▶ Source
====
An appeal was filed, and a ruling in February 2003 came down in favor of WTVT, who successfully argued that the FCC policy against falsification was not a "law, rule, or regulation", and so the whistle-blower law did not qualify as the required "law, rule, or regulation" under section 448.102 of the Florida Statutes.[8] ... Because the FCC's news distortion policy is not a "law, rule, or regulation" under section 448.102 of the Florida Statutes,[8] Akre has failed to state a claim under the whistle-blower's statute."[6] The appeal did not address any falsification claims, noting that "as a threshold matter ... Akre failed to state a claim under the whistle-blower's statute," but noted that the lower court ruled against all of Wilson's charges and all of Akre's claims with the exception of the whistleblower claim that was overturned.[6

Okay, so let's go over the relevant part: ALL claims were dismissed by the jury, including the false assertion that the station was lying, or a conspiracy with Monsanto existed to fabricate news...EXCEPT for her claim of being a whistleblower because she BELIEVED they were lying... even though the jury found no evidence that they were lying, and dismissed that part of the case.
====
▶ Dataset excerpt
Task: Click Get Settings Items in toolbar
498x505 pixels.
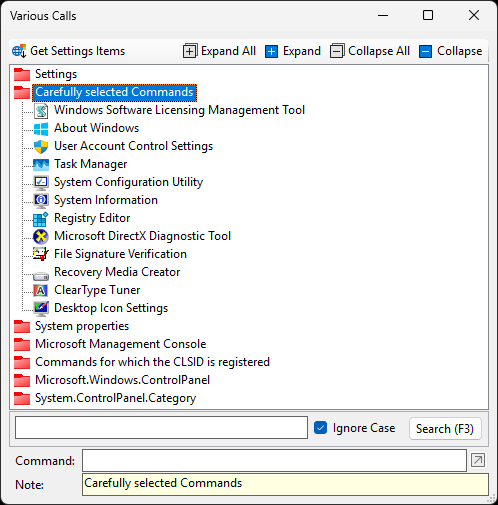Action: point(68,51)
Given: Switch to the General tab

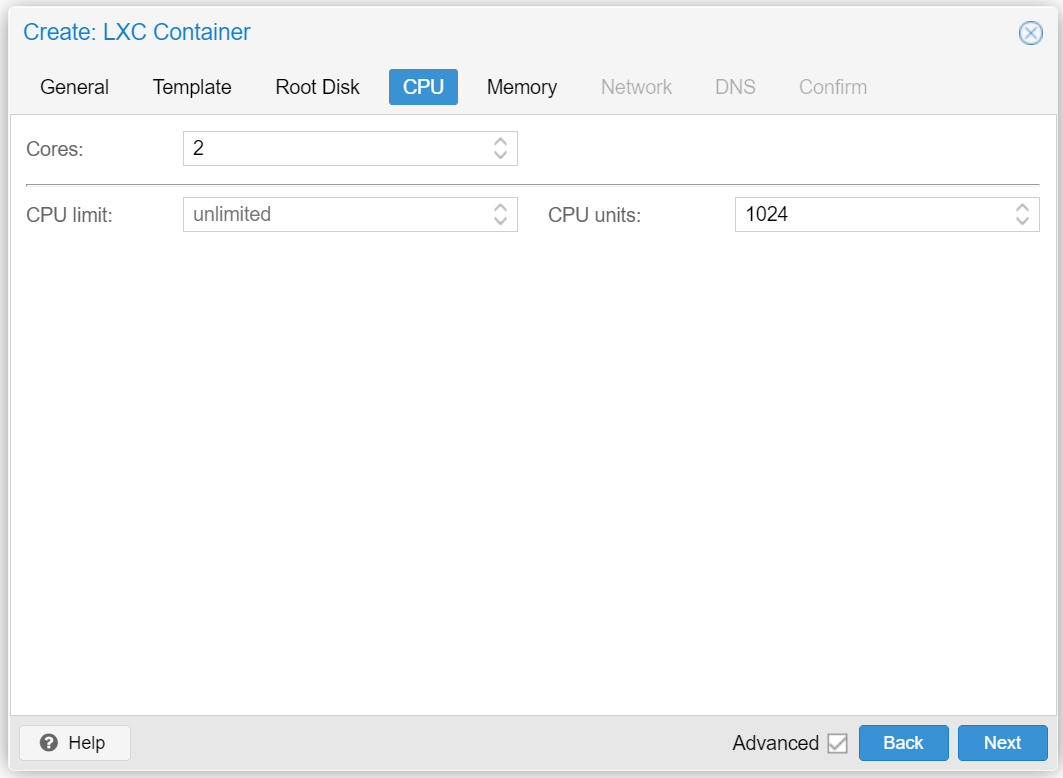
====
▶ Directions
In the text on the WTVT whistle-blower appeal, under which section of the Florida Statutes did the FCC news distortion policy fail to count as a "law, rule, or regulation"?

▶ Correct answer
Section 448.102